# Excerpted passage start
Ask HN: Is spending on surveillance a bad economic decision? - MisterQ
After yet another terrorist attack the debate over the need to invest more money on surveillance has been brought up more than once. 
Considering the vast amount of money spent already and the non quantifiable cost of privacy loss, wouldn&#x27;t a better solution be to spend those money in education and better integration of minorities in the local communities rather than keeping tab on an ever growing number of people that may or may not be suspects? 
I would not propose this as an immediate shift, but rather spread it over a decade or more, even from a cost perspective wouldn&#x27;t it be more viable.
======
Mimu
I think surveillance is completely retarded. Not completely but pushing for
more and more, I see people asking to give away their privacy because
terrorist succeeded an operation?
# Excerpted passage end
# Recorded information start
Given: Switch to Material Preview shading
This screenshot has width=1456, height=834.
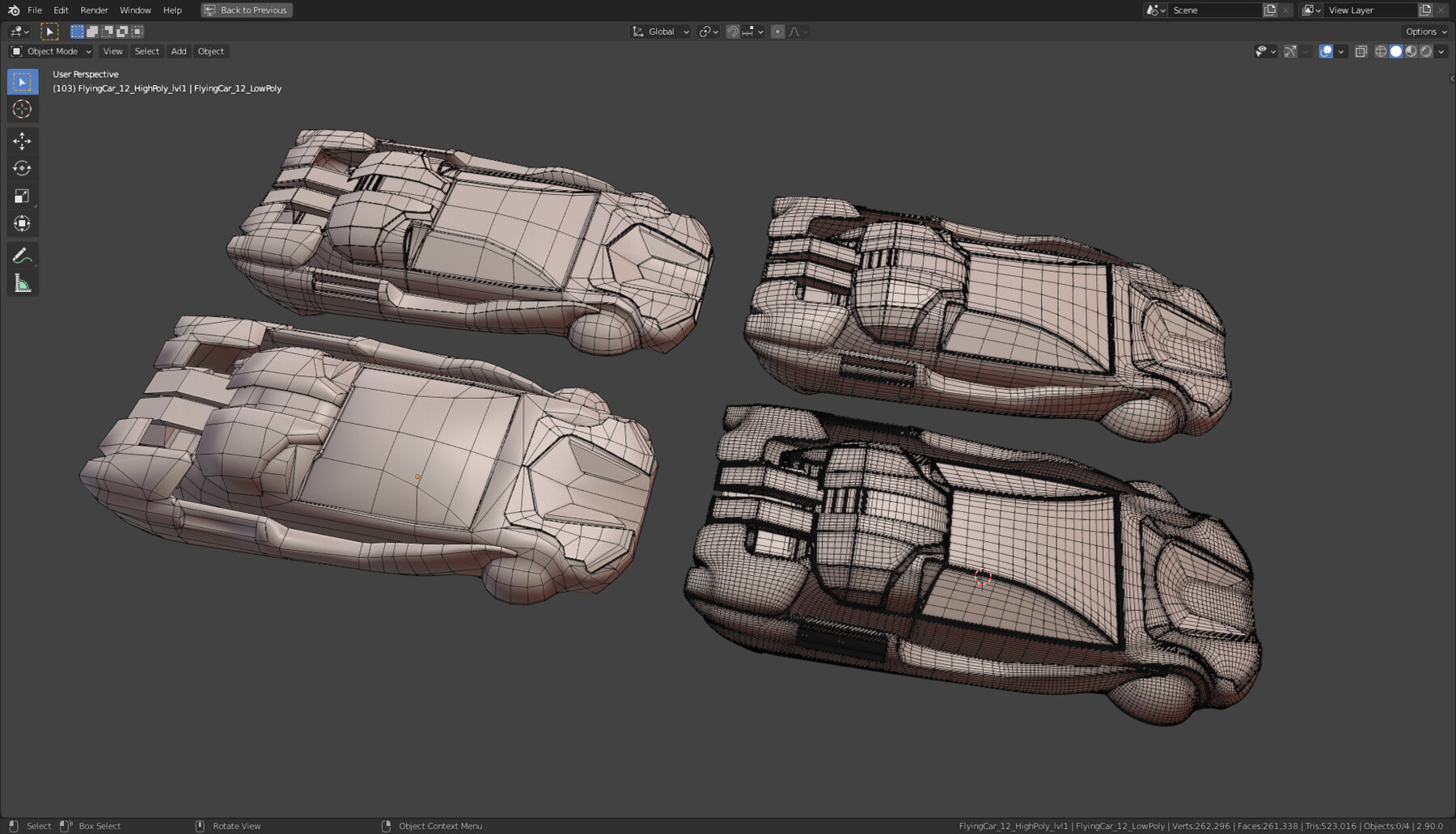Looking at the screenshot, I should click(x=1411, y=51).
# Recorded information end
Requirement: Copy out the forum thread on surveillance spending word for word, from its title line to its final line.

Answer to the problem:
Ask HN: Is spending on surveillance a bad economic decision? - MisterQ
After yet another terrorist attack the debate over the need to invest more money on surveillance has been brought up more than once. 
Considering the vast amount of money spent already and the non quantifiable cost of privacy loss, wouldn&#x27;t a better solution be to spend those money in education and better integration of minorities in the local communities rather than keeping tab on an ever growing number of people that may or may not be suspects? 
I would not propose this as an immediate shift, but rather spread it over a decade or more, even from a cost perspective wouldn&#x27;t it be more viable.
======
Mimu
I think surveillance is completely retarded. Not completely but pushing for
more and more, I see people asking to give away their privacy because
terrorist succeeded an operation?